Try it |
Please retype the data below line for line and leave out every picture.
----------
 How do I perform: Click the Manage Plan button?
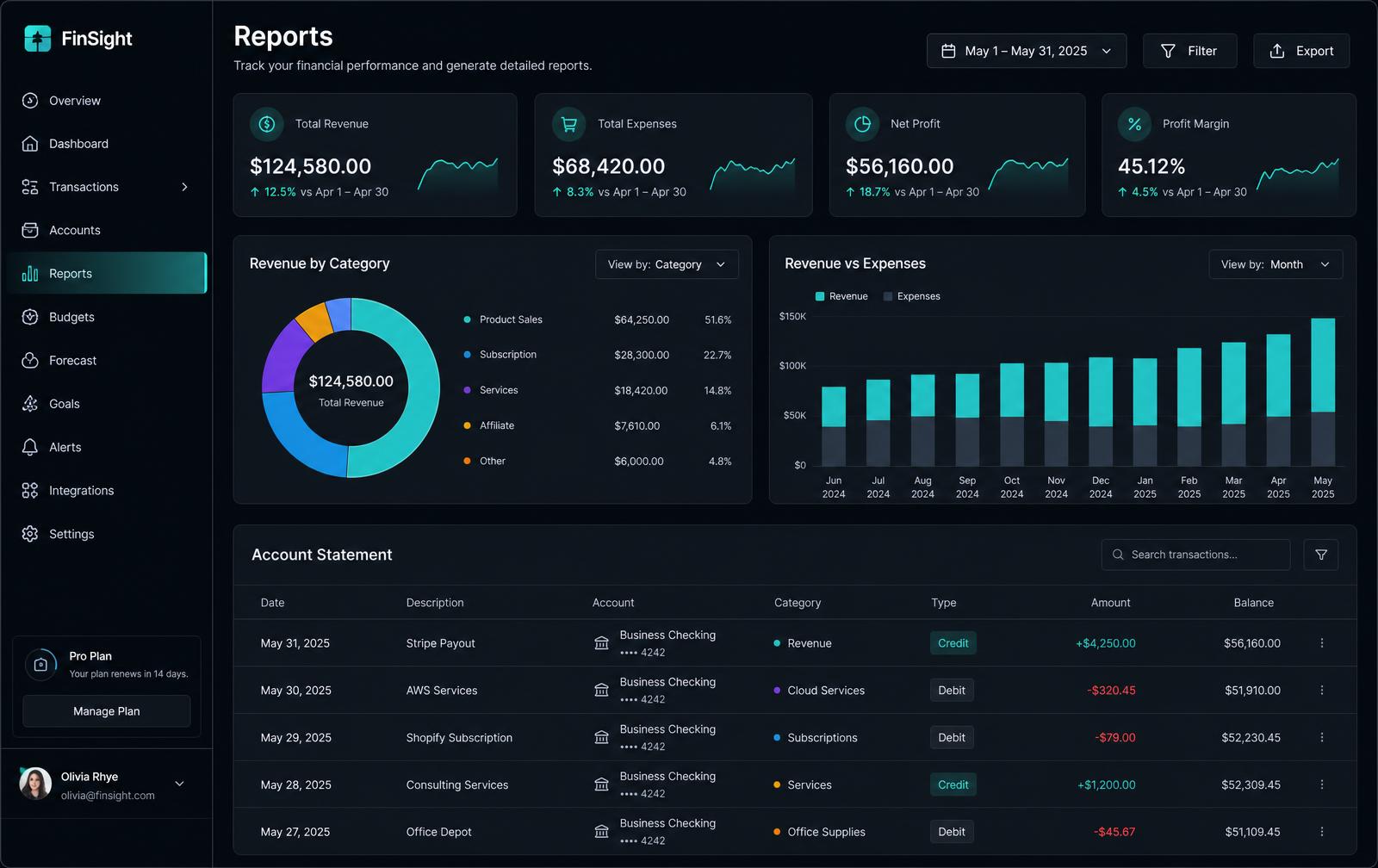click(x=107, y=711)

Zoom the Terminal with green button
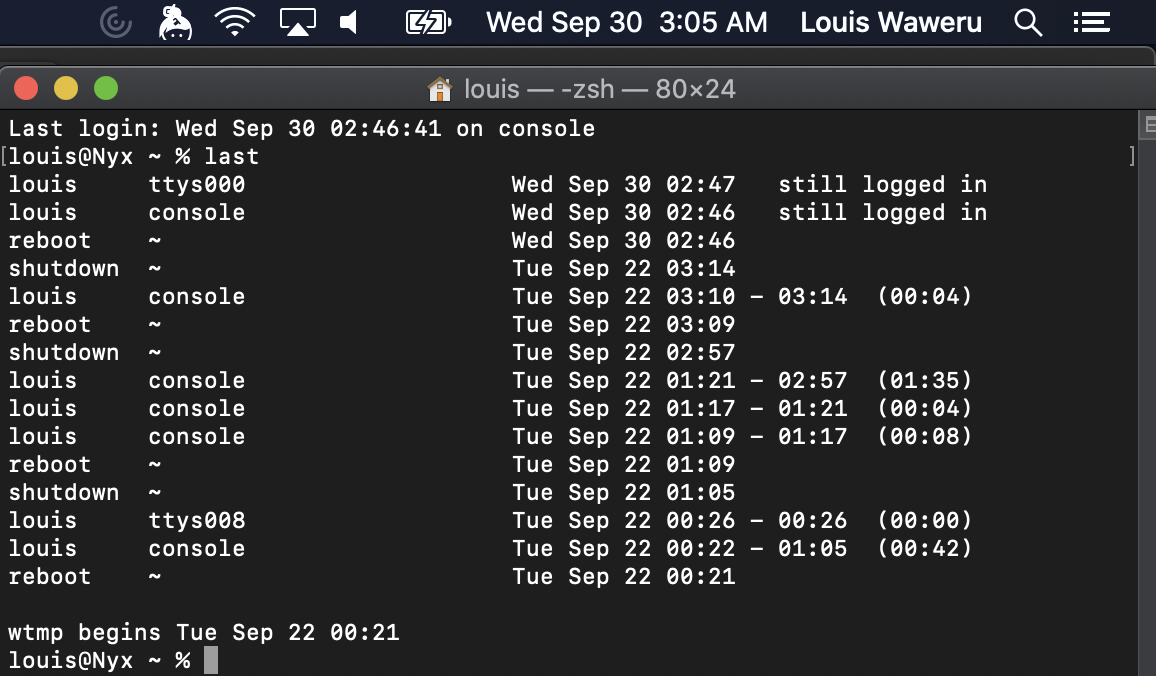106,89
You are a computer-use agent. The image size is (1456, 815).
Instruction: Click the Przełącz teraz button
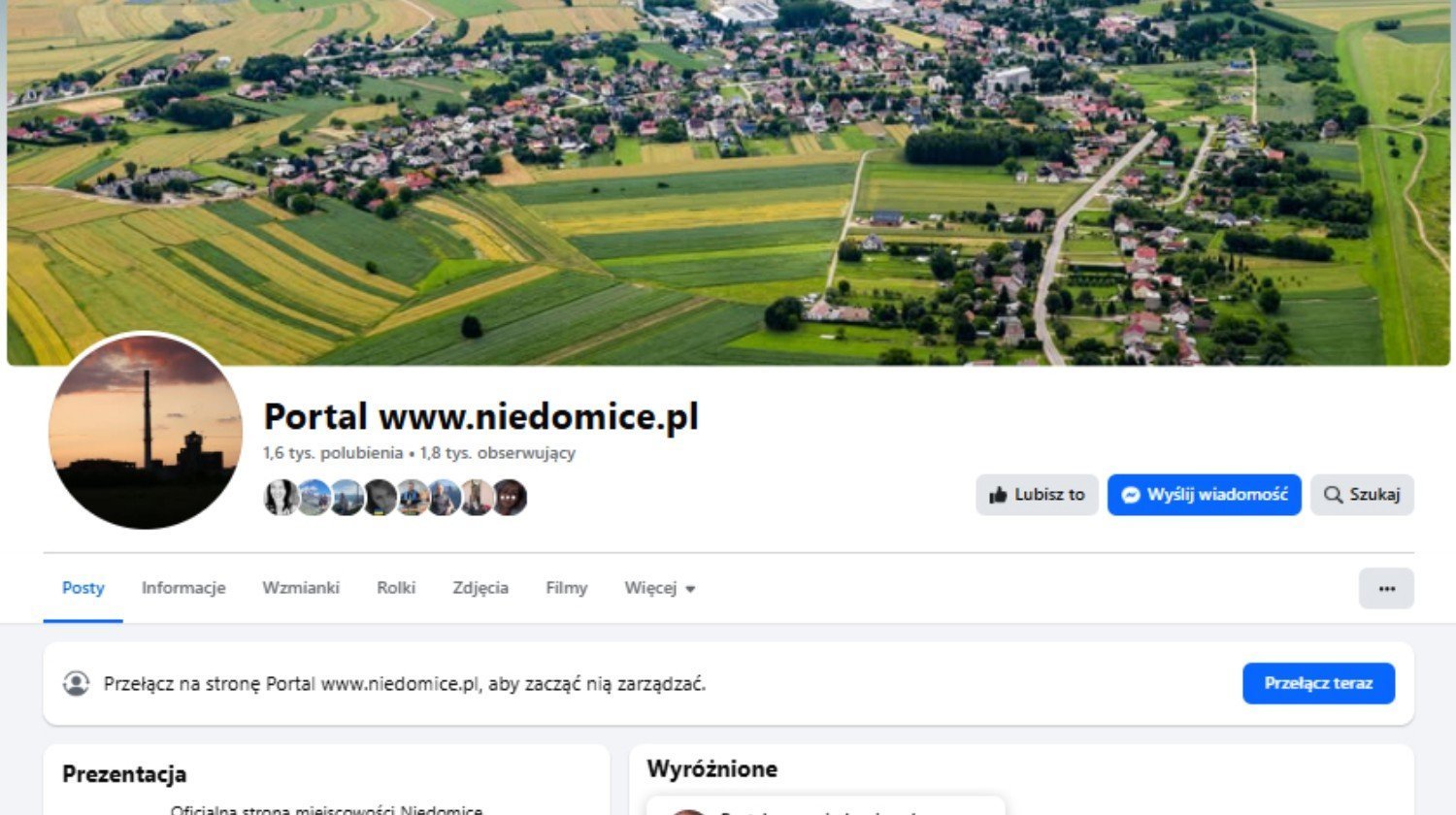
----------
Response area |
 How do I perform: Click the Manage Plan button?
click(x=107, y=711)

Zoom the Terminal with green button
106,89
You are a computer-use agent. The image size is (1456, 815).
Instruction: Click the Przełącz teraz button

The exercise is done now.